Monitoring & tapering that stick:
• Warfarin: target INR 2–3; check frequently; manage interactions (antibiotics, diet, antiepileptics).
• Heparins: prefer anti-Xa monitoring when LAC confounds aPTT, pregnancy, renal dysfunction, obesity, or CAPS.
• Track platelets, renal/hepatic function; echo for valve disease; re-test aPL ≥12 weeks to document persistence (not to decide acute care).

Pitfalls you don’t want to meet:
• Calling APS on a single positive test (transient aPL are common).
• Using DOACs in triple-positive APS (↑ recurrence).
• Under-anticoagulating arterial APS or stopping VKAs after an unprovoked event (indefinite therapy is usually indicated).
• Misreading aPTT on heparin in LAC-positive patients—use anti-Xa.
• Delaying CAPS therapy while waiting for labs.

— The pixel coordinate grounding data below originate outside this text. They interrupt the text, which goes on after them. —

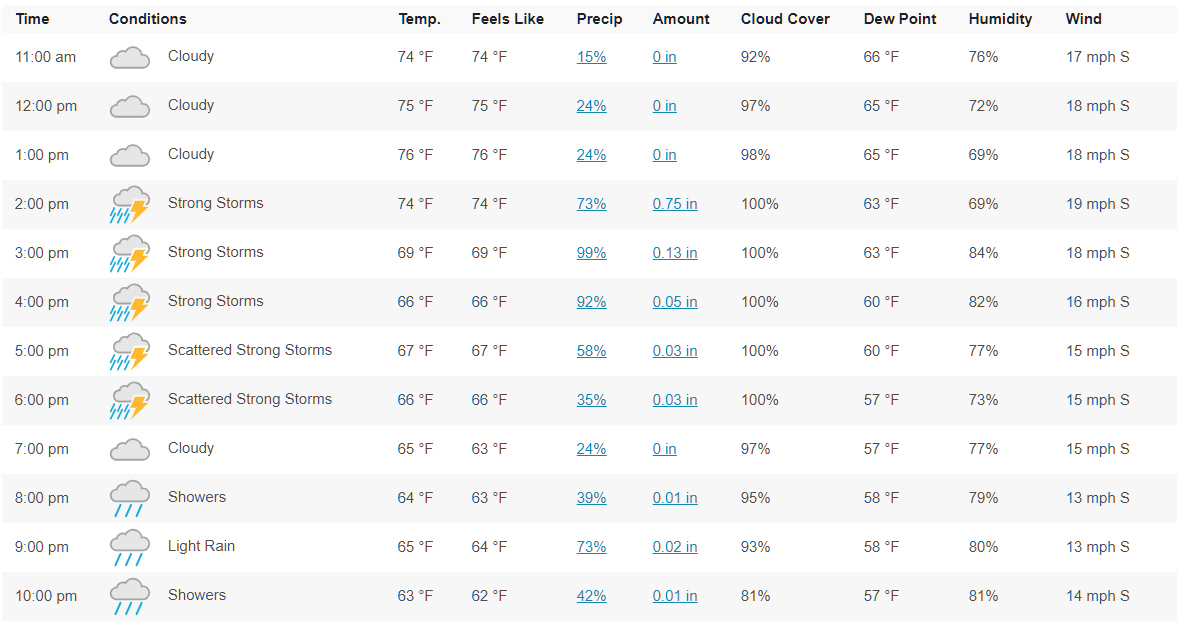Click the 11:00 am Cloudy weather icon
Screen dimensions: 1178x622
pos(129,58)
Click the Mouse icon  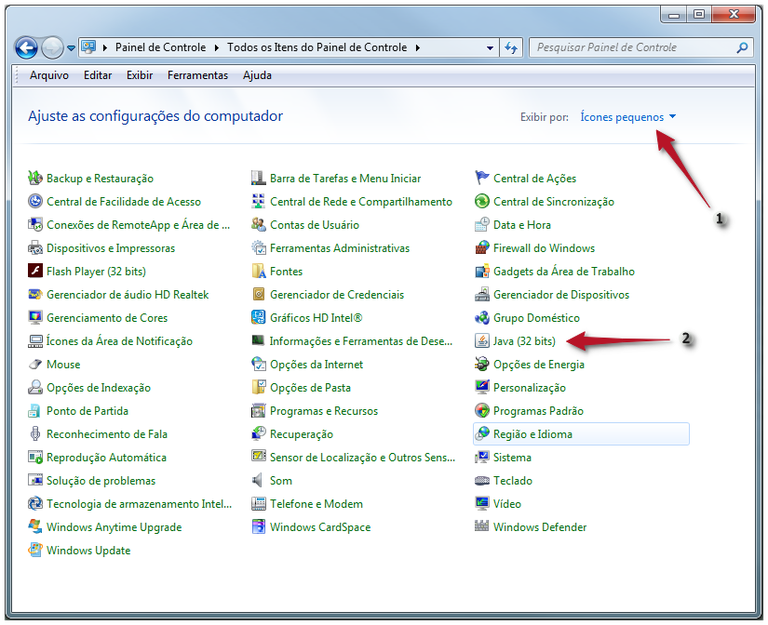pos(36,364)
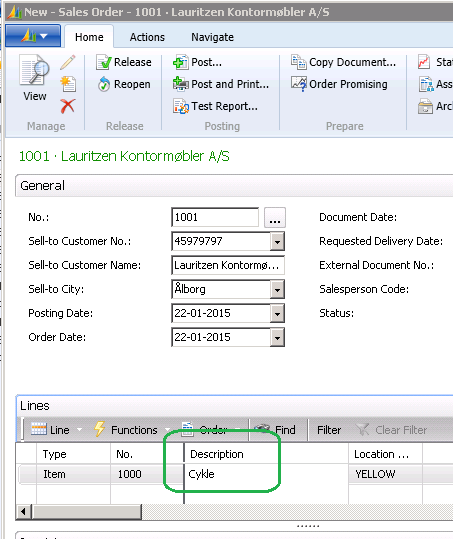Click the Post and Print icon
The image size is (453, 539).
181,84
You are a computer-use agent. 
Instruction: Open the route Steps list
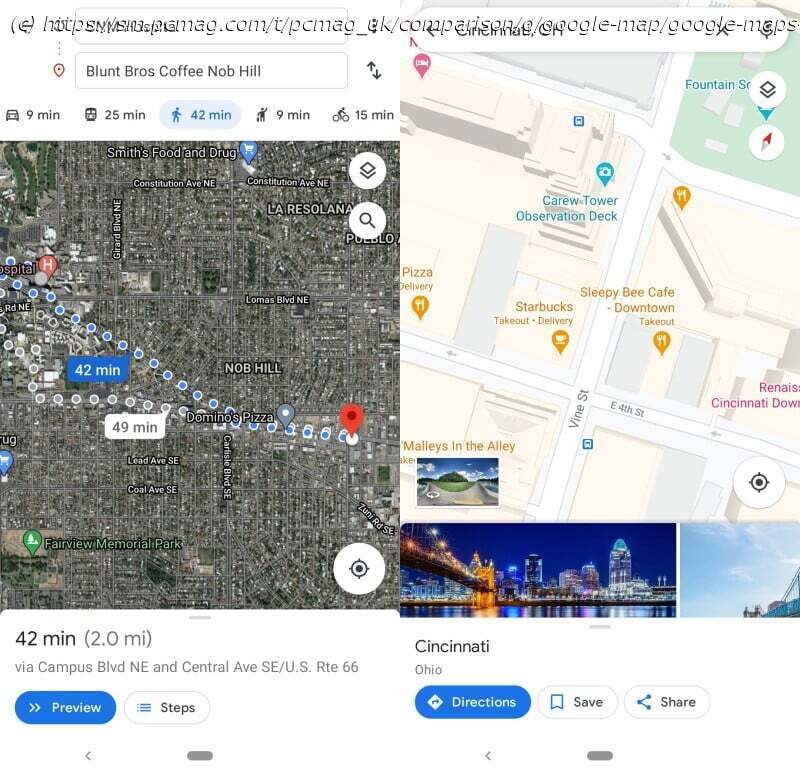[x=167, y=708]
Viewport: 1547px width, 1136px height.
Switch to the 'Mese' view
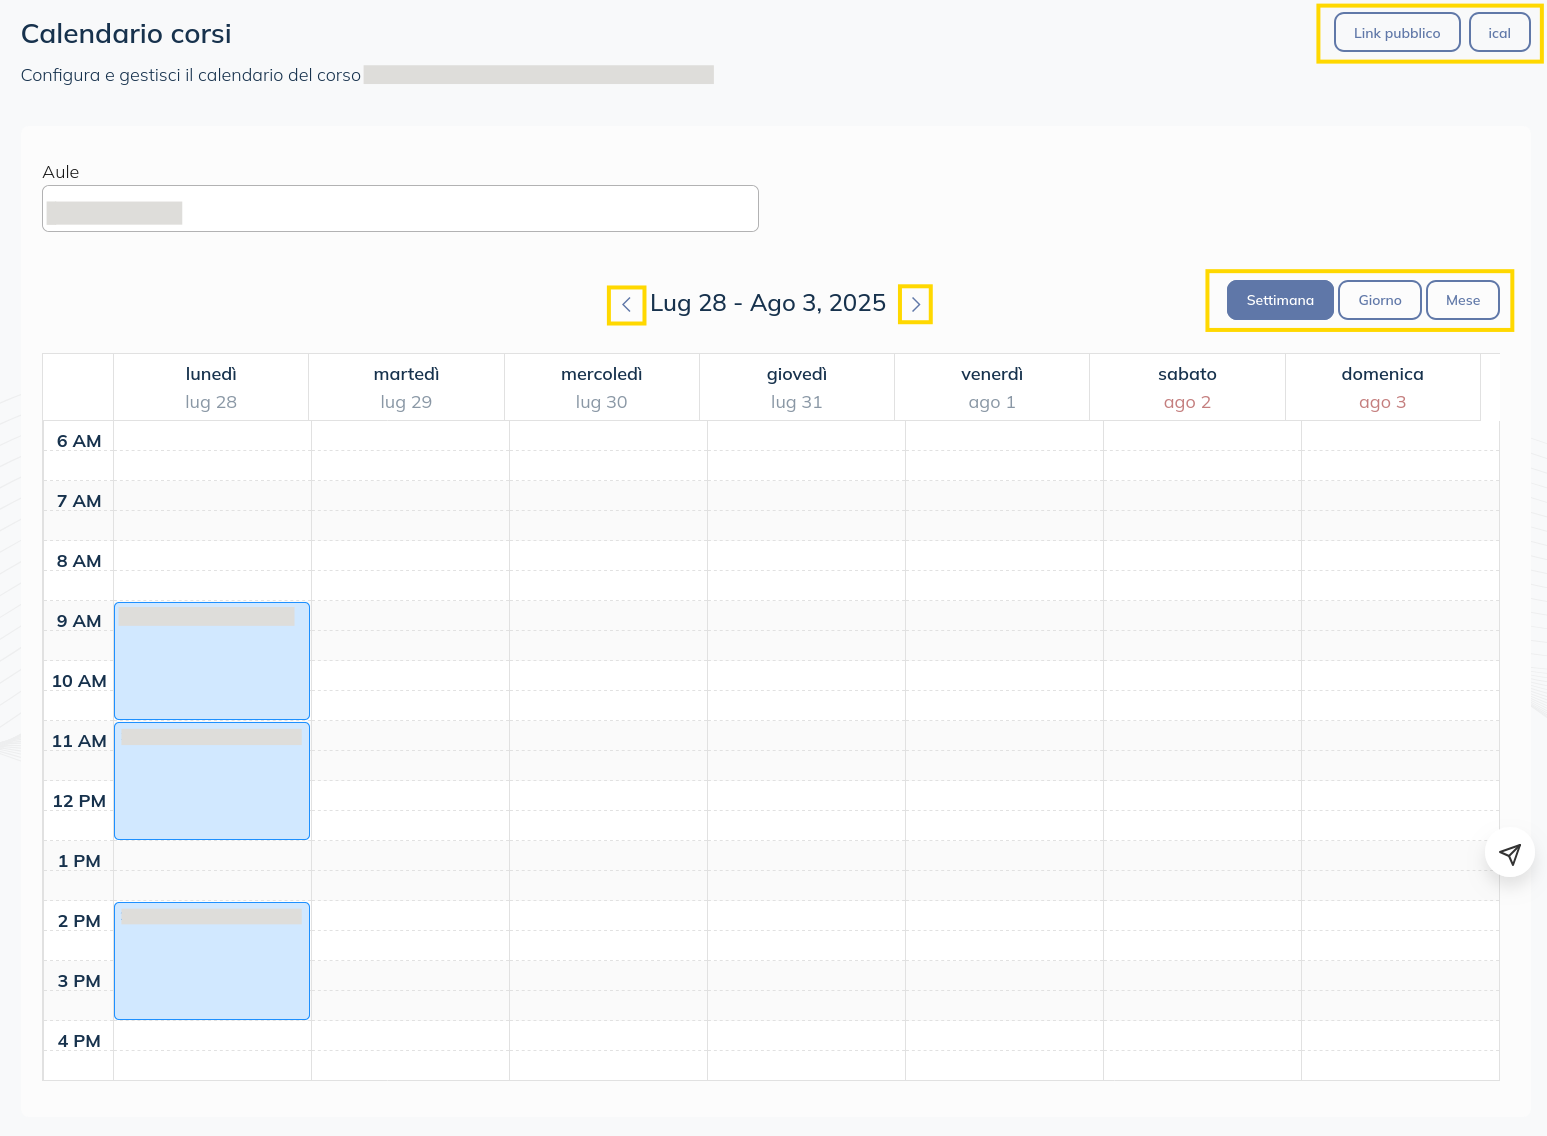1462,299
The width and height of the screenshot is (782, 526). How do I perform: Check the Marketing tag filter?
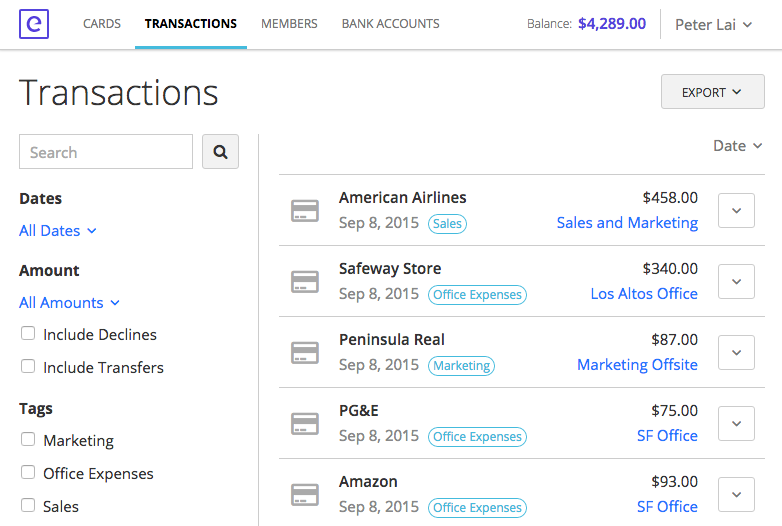coord(28,440)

Etiology plays (treat the cause/trigger):
• Infection/surgery/estrogen exposure: remove/optimize; bridge perioperatively with LMWH; resume VKA promptly.
• SLE: tight disease control; HCQ benefits thrombotic risk.
• Pregnancy care: maternal-fetal medicine + hematology; plan delivery/neuraxial timing around LMWH.

We close with the system moves—an APS inpatient bundle that: (1) auto-orders LAC/aCL/anti-β2GPI with reflex repeat plan at 12 weeks; (2) defaults to UFH/LMWH → warfarin (INR 2–3); (3) hard-stops DOACs in triple-positive/high-risk; (4) flags CAPS triggers and fires a triple-therapy pathway; (5) embeds anti-Xa monitoring when LAC present; (6) routes pregnant/SLE patients to co-managed tracks with LMWH+ASA±HCQ; (7) builds discharge plans for indefinite anticoagulation, drug-interaction counseling, and follow-up aPL testing.

Fast recognition, heparin-first, VKA-anchored, steroid-sparing unless CAPS—treat triggers, protect pregnancies, and never miss catastrophic APS.